Work item: Please write out every entry below exactly, leaving out any pictures.

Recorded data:
+++++
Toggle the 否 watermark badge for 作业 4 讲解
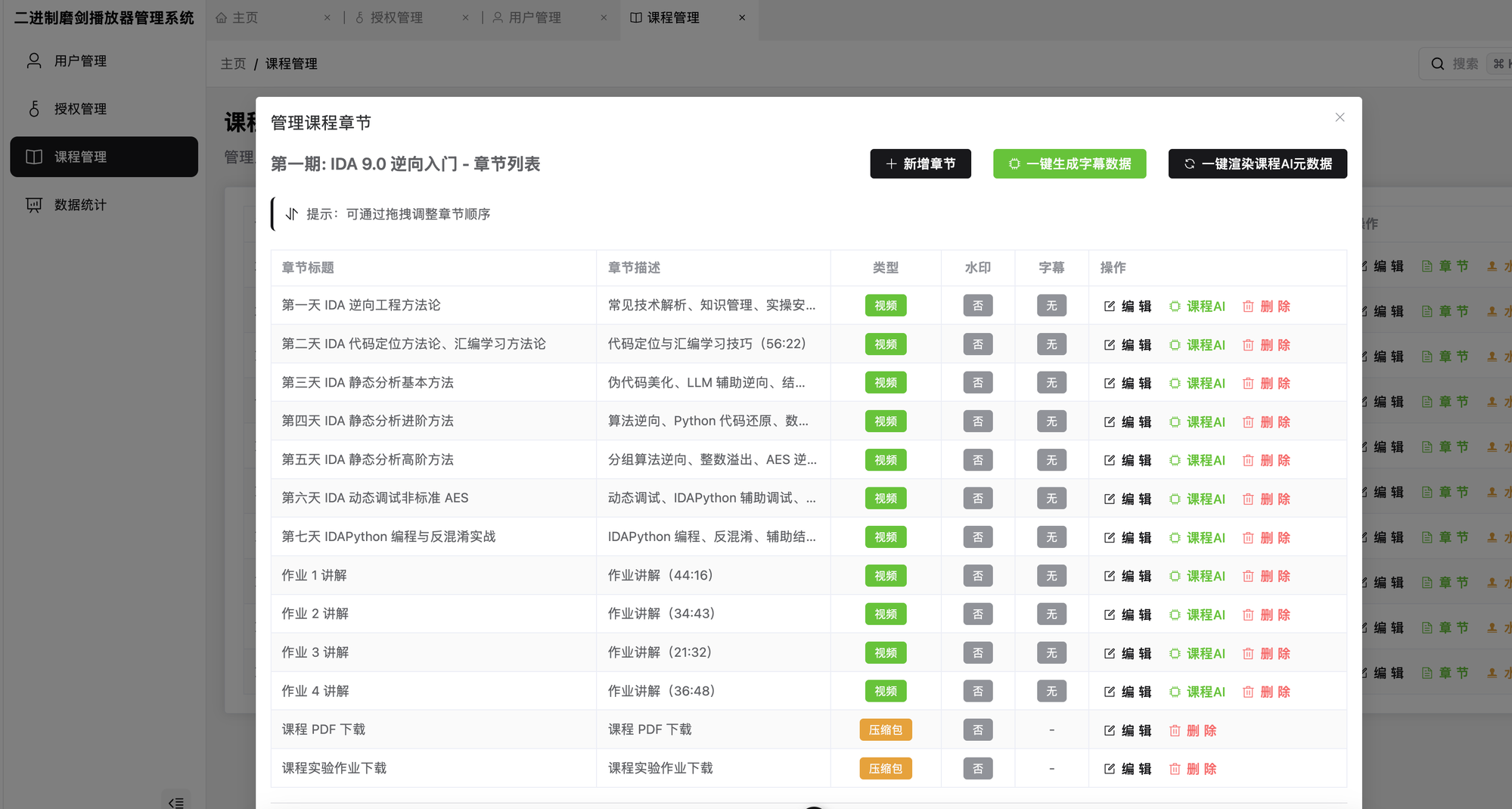 coord(978,690)
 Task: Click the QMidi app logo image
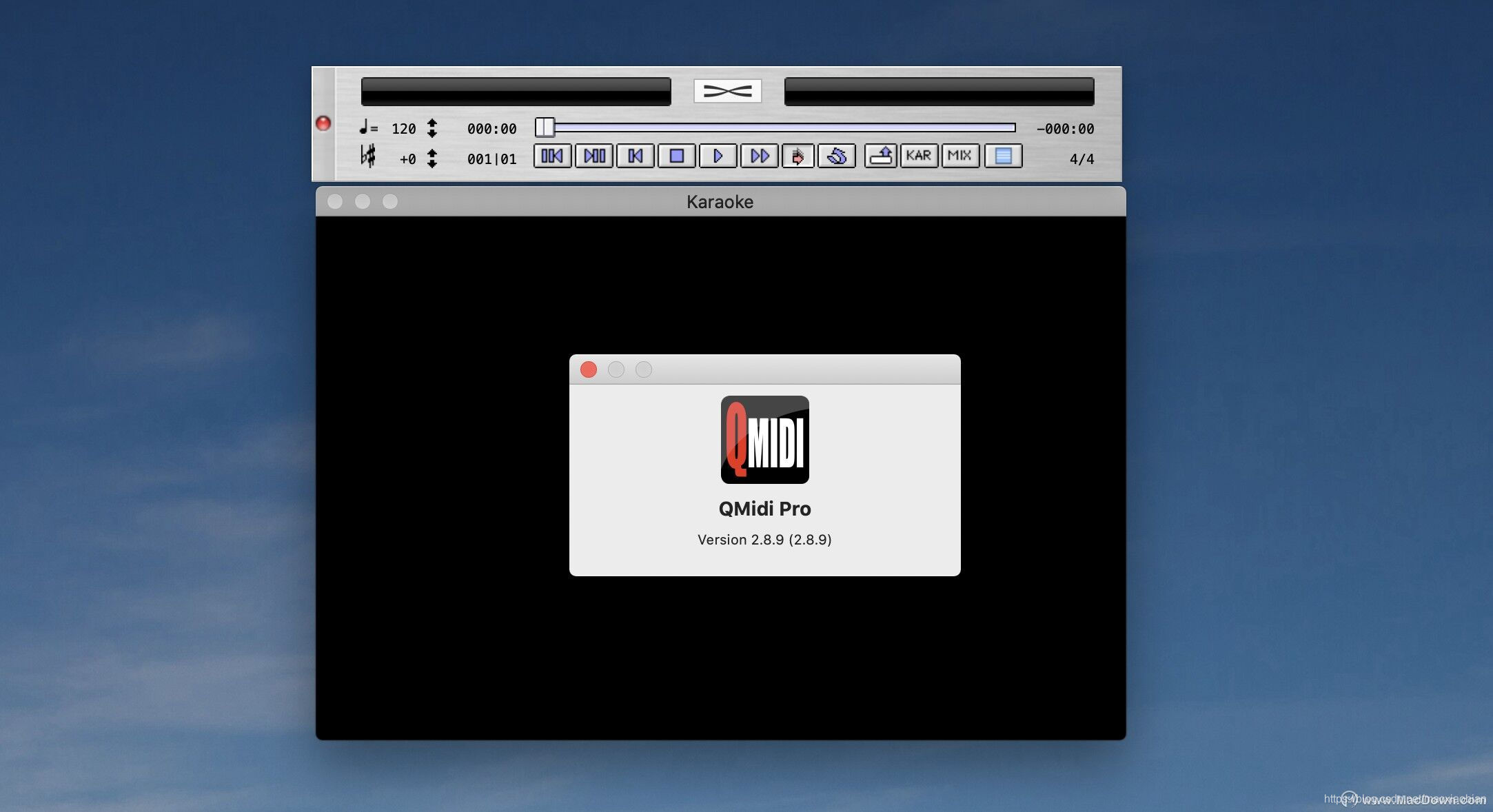[x=764, y=440]
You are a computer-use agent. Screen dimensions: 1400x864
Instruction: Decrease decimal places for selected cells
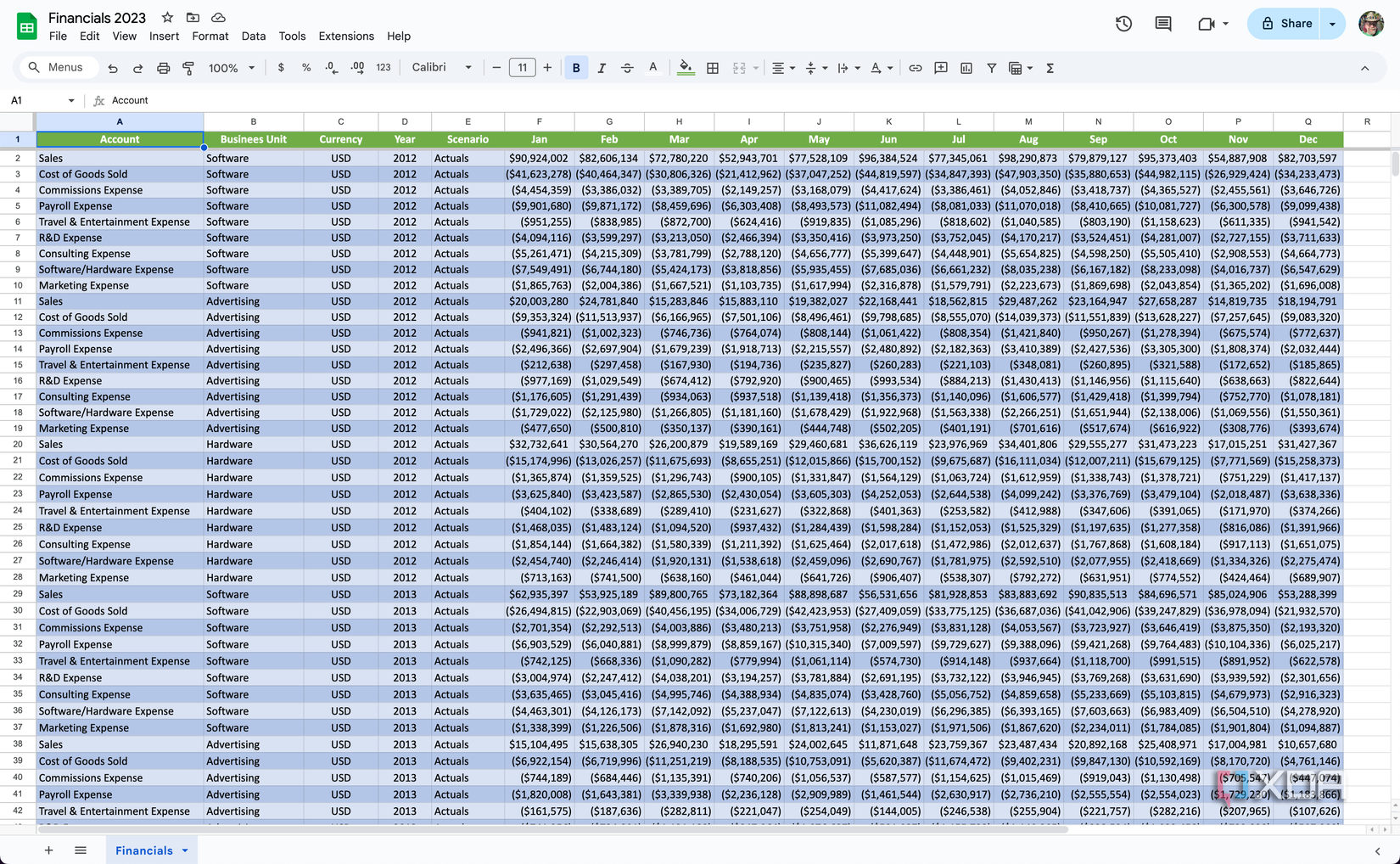click(331, 68)
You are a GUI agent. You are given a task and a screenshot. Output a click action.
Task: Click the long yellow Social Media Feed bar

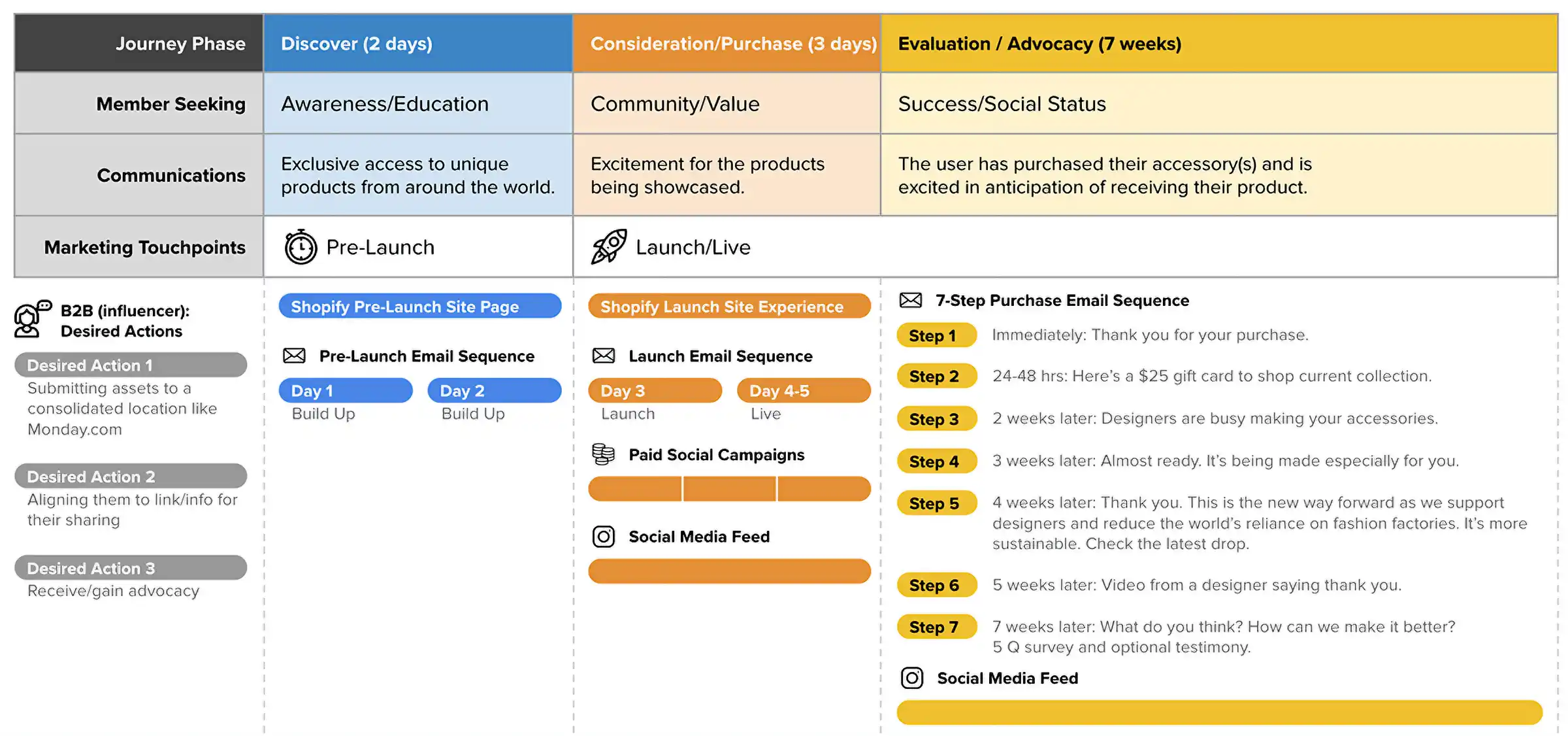tap(1219, 712)
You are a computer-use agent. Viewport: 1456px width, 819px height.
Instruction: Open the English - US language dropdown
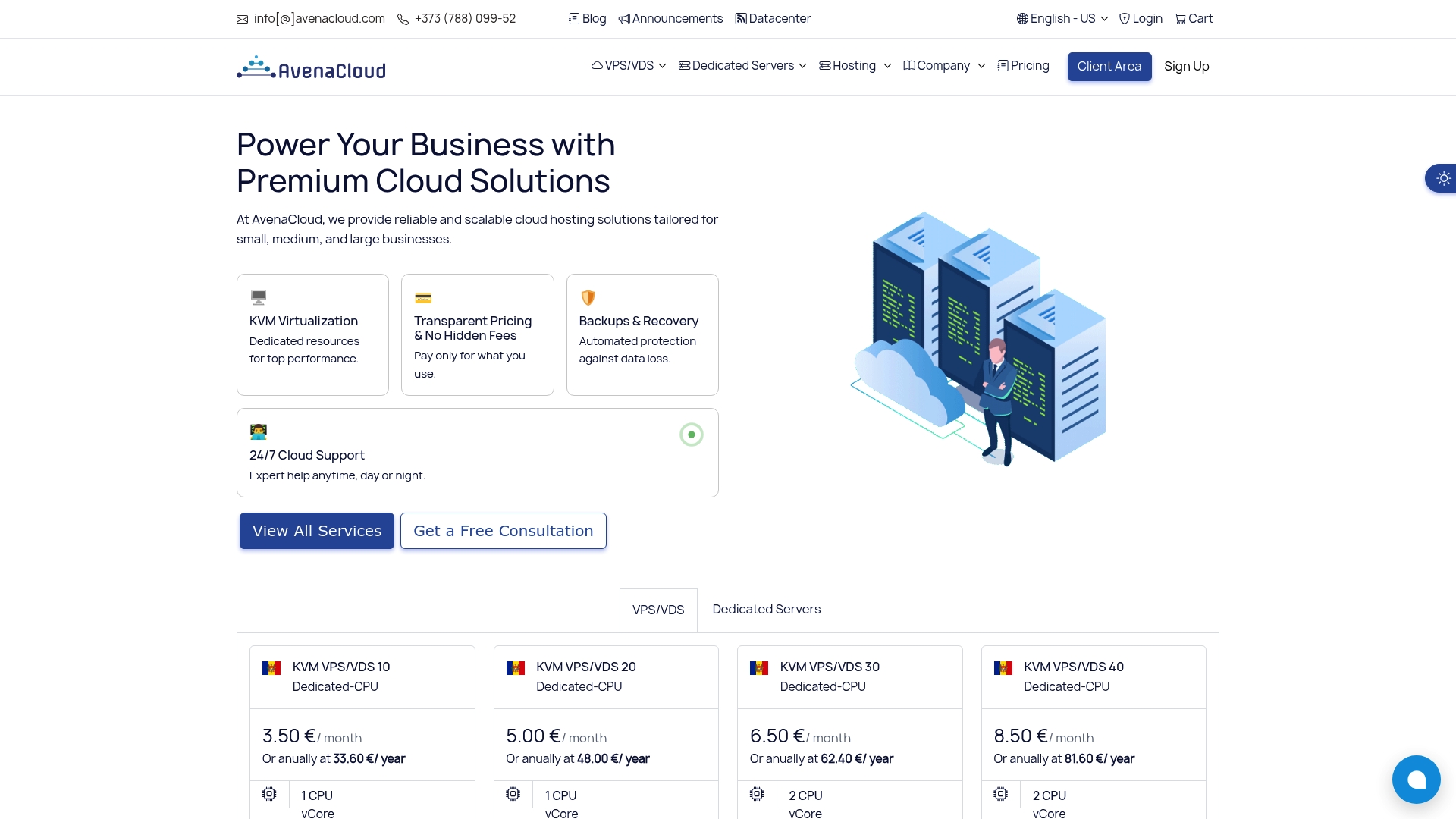1061,18
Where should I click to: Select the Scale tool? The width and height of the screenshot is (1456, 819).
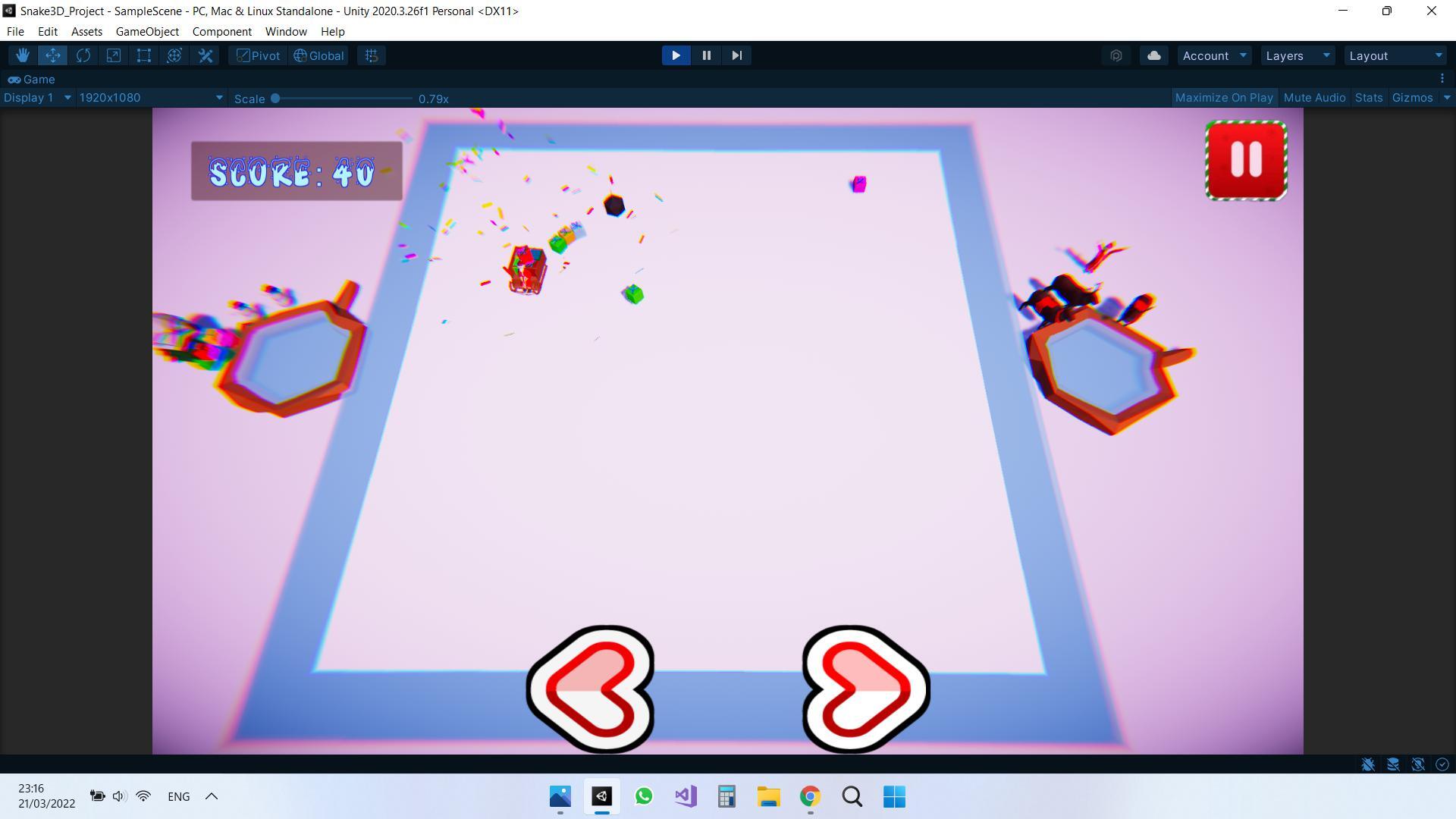click(x=113, y=55)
+++++
Exercise result:
Toggle the 否 watermark badge for 作业 4 讲解
 coord(978,690)
 Task: Click the QMidi app logo image
[x=764, y=440]
You are a computer-use agent. Screen dimensions: 1400x864
Instruction: Decrease decimal places for selected cells
click(331, 68)
You are a GUI agent. You are given a task and a screenshot. Output a click action.
Task: Click the long yellow Social Media Feed bar

tap(1219, 712)
You are a computer-use agent. Viewport: 1456px width, 819px height.
Instruction: Open the English - US language dropdown
1061,18
Where should I click to: Select the Scale tool? The width and height of the screenshot is (1456, 819).
click(x=113, y=55)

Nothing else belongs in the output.